6. Osteoarthritis and reactive arthritis Flashcards
What is reactive arthritis?
- Sterile inflammation in joints
* Following infection, especially urogenital (e.g. Chlamydia trachomatis) and GI (e.g. Shigella)
What are the important extra-articular manifestations of reactive arthritis?
- Enthesopathy (overlap between ReA and seronegative spondyloarthropathies)
- Skin inflammation e.g. circinate balanitis and psoriasis-like rash on hands and feet
- Eye inflammation e.g. sterile conjuctivitis
- Genti-urinary inflammation e.g. sterile urethritis
What serious infections can ReA be the first manifestation of?
HIV or hepatitis C
What people does ReA commonly affect?
- Young adults with genetic predisposition and environmental trigger
- e.g. HLA-B27 or salmonella infection
When do ReA symptoms appear following infection?
1-4 weeks after infection
Are the joints infected in ReA?
No, this is septic arthritis
Which MHC molecule is strongly associated with ankylosing spondylitis susceptibility and ReA?
Class I MHC - HLA-B27
Describe the musculoskeletal symptoms of ReA (arthritis, enthesitis and spondylitis)
Arthritis
• Asymmetrical
• Oligoarthritis (<5 joints)
• Lower limbs typically affected
Enthesitis
• Heel pain (achilles tendonitis)
• Swollen fingers (dactylitis)
• Painful feet (metatarsalgia due to plantar fasciitis)
Spondylitis
• Spondylitis (inflammation of the spine)
• Sacroiliitis (inflammation of the sacro-iliac joints)
How is the diagnosis for ReA established?
Microbiological analysis
• Cultures - blood, throat etc.
• Serology e.g. HIV, hep C
Immunological tests
• Rheumatoid factor should be negative
• HLA-B7 (only 9% are positive though, so not very useful)

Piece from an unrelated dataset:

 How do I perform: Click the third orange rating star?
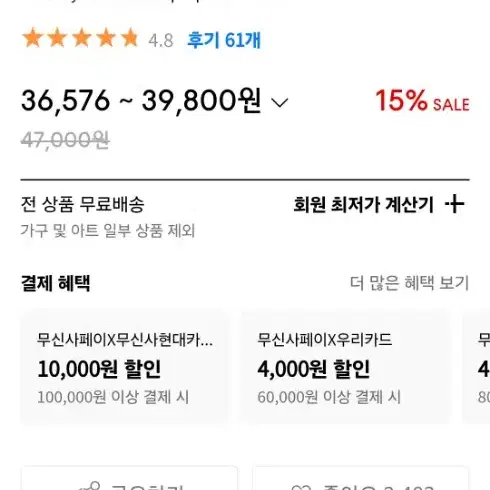tap(82, 38)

Synovial fluid examination
• Especially if only single joint affected
• Fluid culture should be sterile (antibiotic therapy not necessary)
How is ReA treated?
- Articular - NSAIDs, intra-articular corticosteroid therapy
- Extra-articular - symptomatic therapy e.g. topical steroids + keratolytic agents
- Refractory (stubborn) disease - oral glucocorticoids, steroid-sparing agents
What is osteoarthritis?
- Chronic slowly progressive disorder
- Primarily due to failure of articular cartilage
- Typically affects the joints of the hand, spine and weight-bearing joints (hips and knees)
Which joints of the hand does OA affect?
- Distal interphalangeal joints (DIP)
- Proximal interphalangeal joints (PIP)
- First carpometacarpal joint (CMC)
Which joint in the feet does OA mainly affect?

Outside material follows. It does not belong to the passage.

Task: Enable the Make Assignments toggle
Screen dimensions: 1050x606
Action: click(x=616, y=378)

First metatarsophalangeal joint
Which joints affected in OA are normally spared in RA?
DIP joints
What are Heberden’s nodes and Bouchard’s nodes?
- Heberden’s nodes - bony, prominent swelling around the DIP joints
- Bouchard’s nodes - bony swellings around the PIP joints
(both types of osteophytes)
How does joint pain in OA change with activity and rest?
- Worse with activity
* Better with rest
What is joint crepitus?
Creaking, cracking, grinding sound on moving affected joint
How is stability, size and mobility of joints affected in OA?
- Joint instability
- Joint englargement
- Joint stiffness - limitation of motion
Describe the radiographic features of osteoarthritis
- Joint space narrowing (loss of cartilage)

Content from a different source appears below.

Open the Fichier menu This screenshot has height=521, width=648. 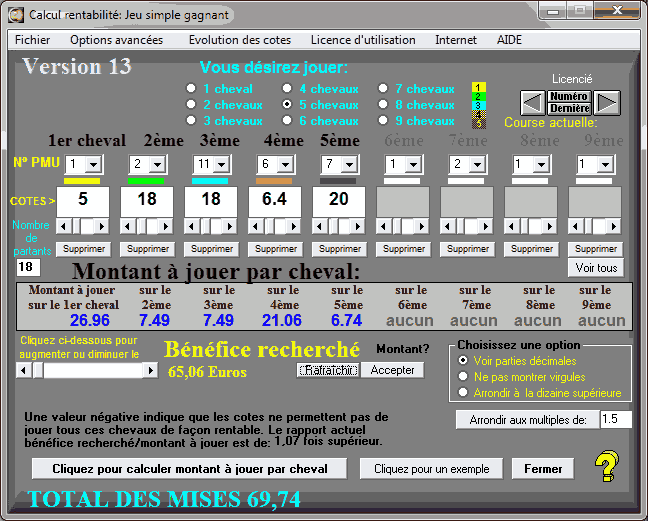(x=32, y=40)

- Subchondral bony sclerosis (underlying bone reacting to damaged cartilage)
- Osteophytes
- Subchondral cysts
If the defective damage to the articular cartilage in OA reversible?
No
Is articular cartilage vascular or neural?
No - it is an avascular and aneural structure
What side chains does aggrecan contain and how does it attract water?
- Glycosaminoglycan side chains e.g. chondroitin sulphate, keratin sulphate
- Negative charge attracts water, keeping it hydrated
What are proteoglycans?
Glycoproteins containing one or more sulphated glycosaminoglycan (GAG) chains
What are glycosaminoglycans (GAGs)?
Repeating polymers of disaccharides
What is the only non-sulphated GAG?
Hyaluronic acid
Describe the cartilage changes in OA
- Reduced proteoglycan (aggrecan is the major one)
- Reduce collagen (type II)
- Chondrocyte changes e.g. apoptosis
Describe the bone changes in OA
- Proliferation of superficial osteoblasts => production of sclerotic bone
- Focal stress on sclerotic bone => focal superficial necrosis
What therapeutic approaches to OA are not approved/recommended in the UK?
- Glycosamine and chondroitin sulphate - dietary supplementation (no clear evidence)
- Intra-articular injections of hyaluronic acid - not recommended by NICE but still practised in private medicine
What disease modifying osteoarthritis drugs (DMOAD) can be used for OA?
There are none - maybe aggrecanase/cytokine inhibitors in the future?